* [AIM OF THE TASK]: Starting at the line containing "Select the ruler measurement tool" and continuing through the last line of the lines below, rewrite those lines with "ruler" changed to "protractor" and nothing else altered. Omit the pictures from your output.

* [RECORDS SUPPLIED]:
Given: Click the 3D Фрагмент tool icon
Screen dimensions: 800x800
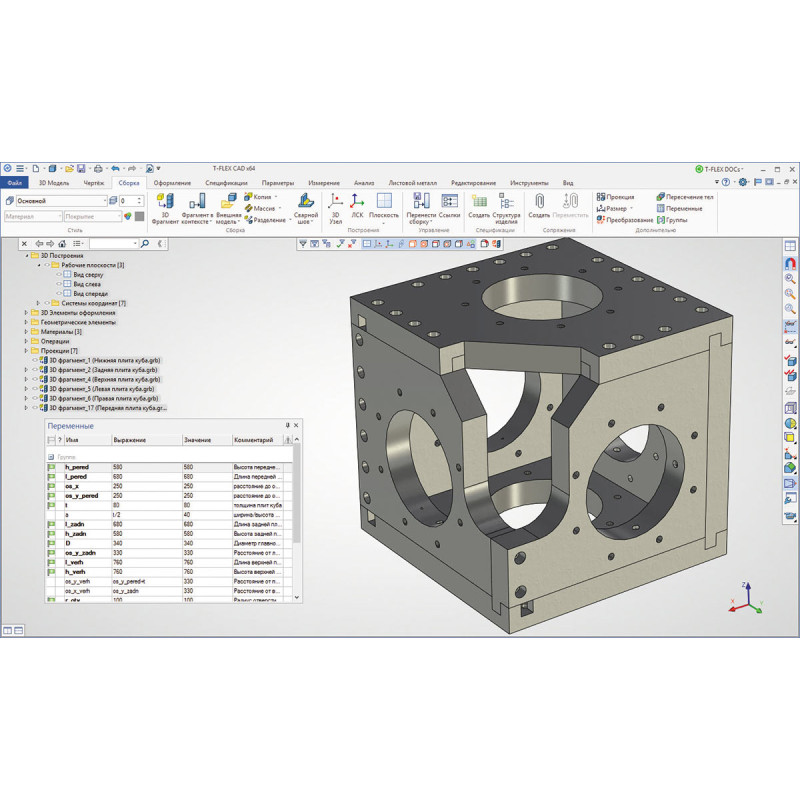Looking at the screenshot, I should tap(165, 204).
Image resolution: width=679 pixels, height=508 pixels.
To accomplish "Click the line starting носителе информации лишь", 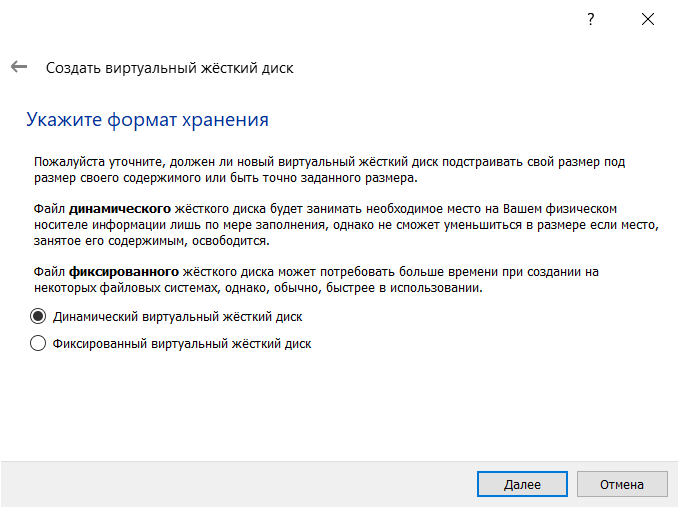I will (x=346, y=225).
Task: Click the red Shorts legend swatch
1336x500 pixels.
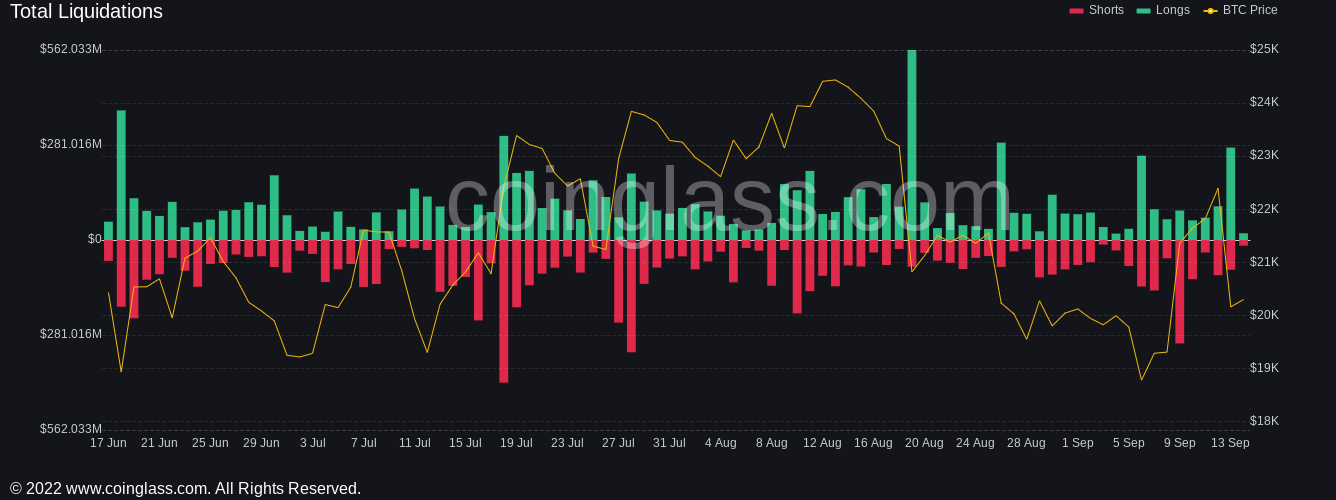Action: click(1076, 11)
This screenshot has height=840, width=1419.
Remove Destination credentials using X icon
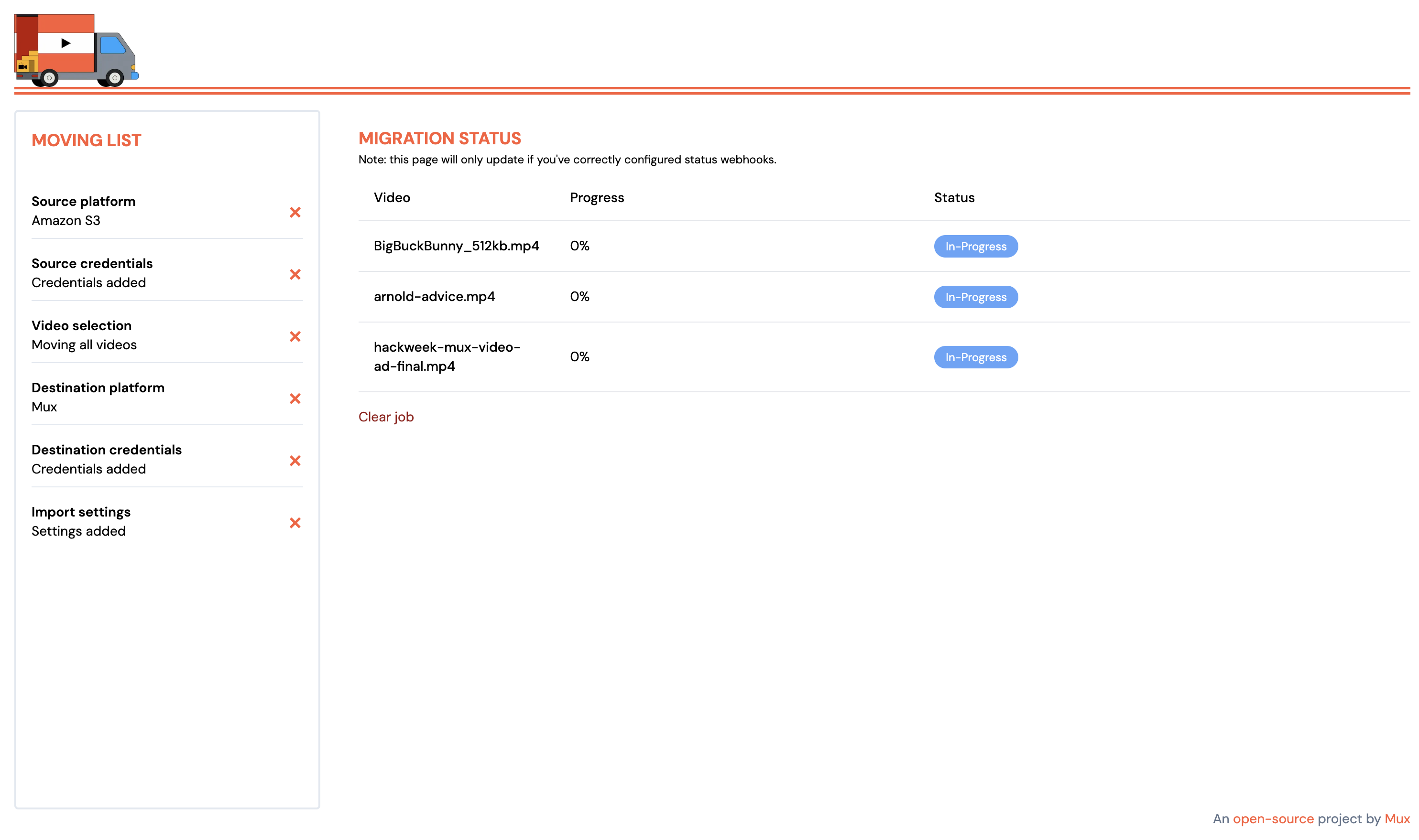pos(295,461)
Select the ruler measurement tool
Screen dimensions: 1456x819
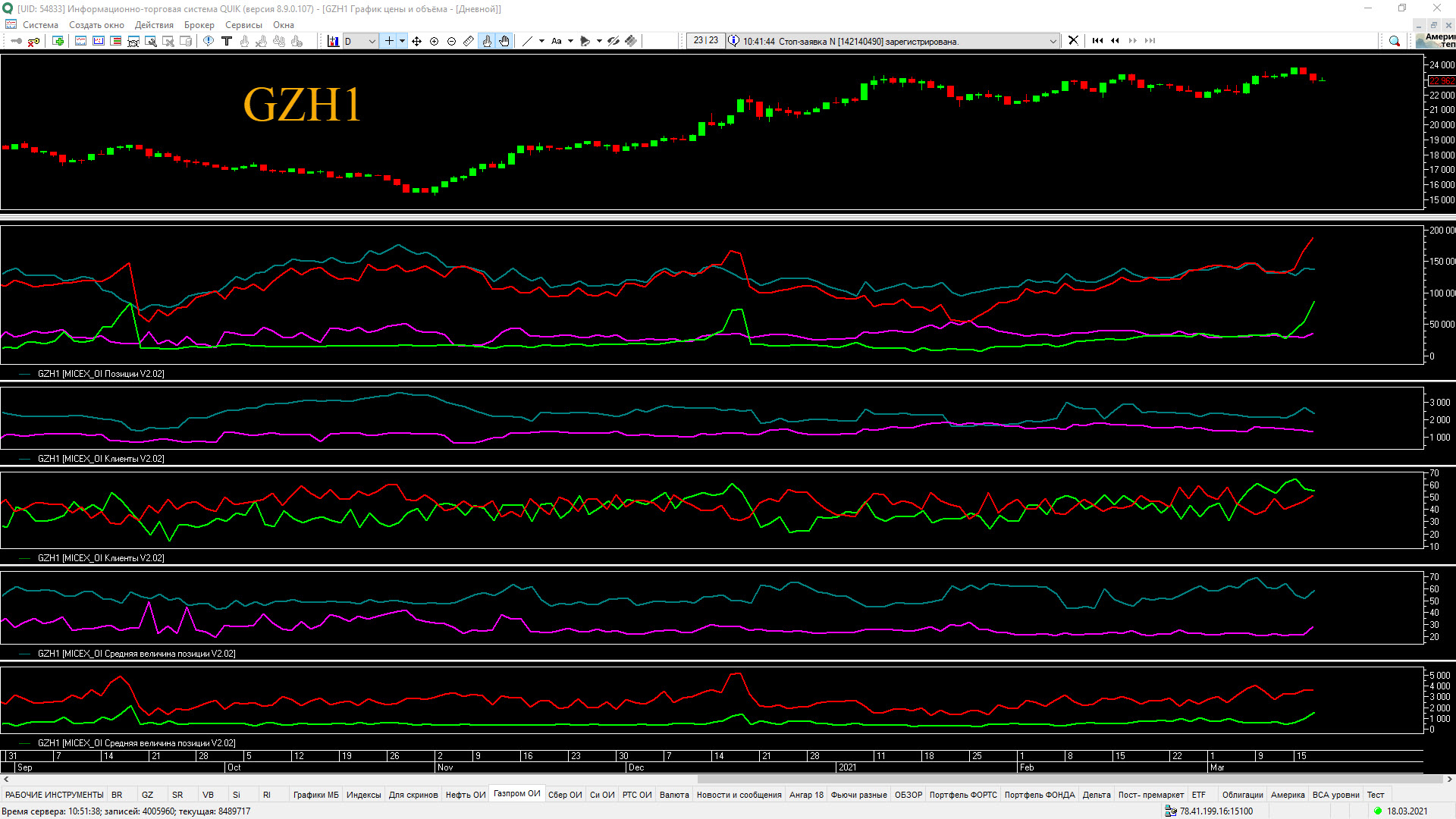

* [RESPONSE TO THIS TASK]:
Select the protractor measurement tool
Screen dimensions: 1456x819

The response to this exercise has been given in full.